FGFR1-phosphate sensing and crystal-induced gasdermin D signaling in neutrophils drive vascular calcification in CKD

Chronic kidney disease (CKD) confers disproportionate cardiovascular risk. In non-dialysis CKD, calcification accumulates primarily within the intimal layer. Clinical studies indicate that intimal calcification correlates with hyperphosphatemia, yet the cellular and molecular pathways remain unclear. Given evidence that osteocytes sense phosphate via fibroblast growth factor receptor 1 (FGFR1), we hypothesized that FGFR1-expressing vascular immune cells, especially neutrophils, act as mediators linking high phosphate to plaque mineralization.
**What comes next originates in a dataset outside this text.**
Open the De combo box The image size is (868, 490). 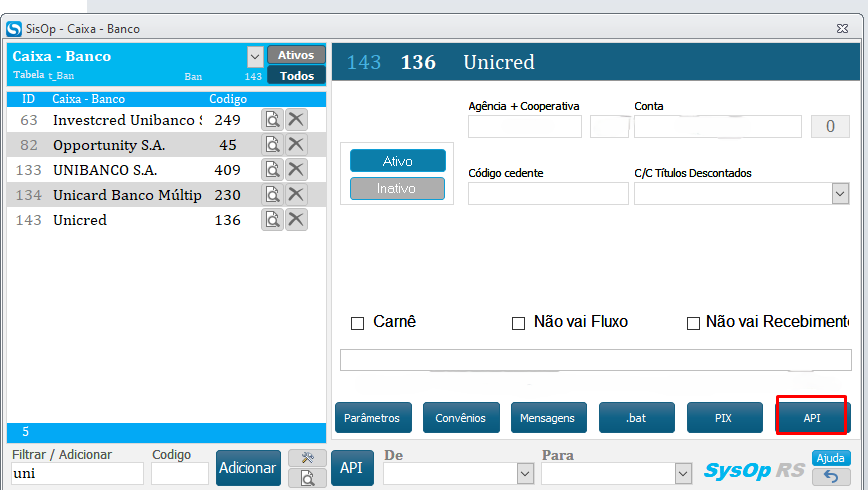[x=524, y=473]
In vitro, phosphate triggered FGFR1-dependent signaling in human and murine neutrophils, inducing neutrophil extracellular traps (NETs). Activated neutrophils promoted the depletion of Fetuin-A, a major inhibitor of calcium–phosphate complexation, creating a milieu permissive to mineral nucleation. Newly formed calcium–phosphate particles amplified NETs through gasdermin D (GSDMD), establishing a feed-forward loop that enhanced mineralization and endothelial injury in co-culture assays. Human arteriosclerotic plaques from CKD patients showed NETs markers co-localizing with calcified deposits. In vivo, pharmacological FGFR inhibition attenuated arterial intimal calcification and suppressed NET formation in CKD mice. These findings identify phosphate sensing via neutrophil FGFR1 and subsequent crystal-induced GSDMD signaling as drivers of intimal vascular calcification in CKD. Targeting phosphate-sensing pathways, NET formation, and neutrophil-driven mineralization may mitigate vascular calcification and reduce cardiovascular risk in CKD.